BEIRUT — Two booby-trapped vehicles exploded within hours of each other Friday in Syria's once-impregnable capital of Damascus, killing at least five police officers as rebels increasingly target President Bashar Assad's seat of power.
With the civil war intensifying, the head of the Red Cross warned after meeting with Assad that the situation in the country was "rapidly deteriorating." Elsewhere in Damascus, shells struck a Palestinian refugee camp, killing 10 people, state media said.
The uprising began in March 2011, when protests calling for political change were met by a violent government crackdown by government troops. Many in the opposition took up arms, and activists say more than 23,000 people have been killed. The government says more than 4,000 security officers are among the dead.
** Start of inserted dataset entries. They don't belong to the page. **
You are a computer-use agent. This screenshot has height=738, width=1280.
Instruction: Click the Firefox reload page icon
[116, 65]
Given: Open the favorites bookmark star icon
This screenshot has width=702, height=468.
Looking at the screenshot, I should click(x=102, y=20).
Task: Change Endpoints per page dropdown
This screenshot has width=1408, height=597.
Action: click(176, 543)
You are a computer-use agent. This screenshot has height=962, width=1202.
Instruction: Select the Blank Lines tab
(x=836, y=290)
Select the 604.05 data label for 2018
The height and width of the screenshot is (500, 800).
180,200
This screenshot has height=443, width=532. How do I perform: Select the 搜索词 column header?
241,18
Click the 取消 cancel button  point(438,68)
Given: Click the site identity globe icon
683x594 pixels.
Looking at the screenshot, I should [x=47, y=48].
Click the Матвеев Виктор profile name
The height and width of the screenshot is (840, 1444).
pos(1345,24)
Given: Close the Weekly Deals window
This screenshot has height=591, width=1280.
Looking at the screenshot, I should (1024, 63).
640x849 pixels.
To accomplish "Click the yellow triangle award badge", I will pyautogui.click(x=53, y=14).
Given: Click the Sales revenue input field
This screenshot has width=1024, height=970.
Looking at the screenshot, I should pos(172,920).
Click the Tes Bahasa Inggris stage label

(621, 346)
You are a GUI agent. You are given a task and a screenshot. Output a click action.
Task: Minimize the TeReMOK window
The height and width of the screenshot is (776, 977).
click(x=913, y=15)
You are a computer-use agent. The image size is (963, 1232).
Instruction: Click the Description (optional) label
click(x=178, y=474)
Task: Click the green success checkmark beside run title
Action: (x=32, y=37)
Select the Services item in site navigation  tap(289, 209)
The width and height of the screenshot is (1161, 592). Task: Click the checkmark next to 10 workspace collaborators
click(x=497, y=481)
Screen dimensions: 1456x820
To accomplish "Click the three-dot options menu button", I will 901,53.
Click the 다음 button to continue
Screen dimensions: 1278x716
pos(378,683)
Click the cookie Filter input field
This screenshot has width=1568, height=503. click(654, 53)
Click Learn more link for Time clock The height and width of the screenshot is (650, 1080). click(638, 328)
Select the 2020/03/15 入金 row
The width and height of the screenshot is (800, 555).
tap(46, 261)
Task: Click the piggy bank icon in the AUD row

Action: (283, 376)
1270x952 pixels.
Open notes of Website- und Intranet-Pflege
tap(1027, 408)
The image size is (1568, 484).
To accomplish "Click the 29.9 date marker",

Damascus was relatively quiet until July, when rebels launched a bold attack, capturing several neighborhoods and setting off a bomb that killed four high-ranking security officials, including the defense minister and Assad's brother-in-law.
Since then, the regime has succeeded in largely quelling a rebel offensive in the capital, but has struggled to contain an opposition push into the northern city of Aleppo, the country's commercial hub.
Friday's first blast in Damascus killed five officers when a motorcycle packed with explosives blew up across the street from a mosque in the Rukneddine neighborhood, state TV said.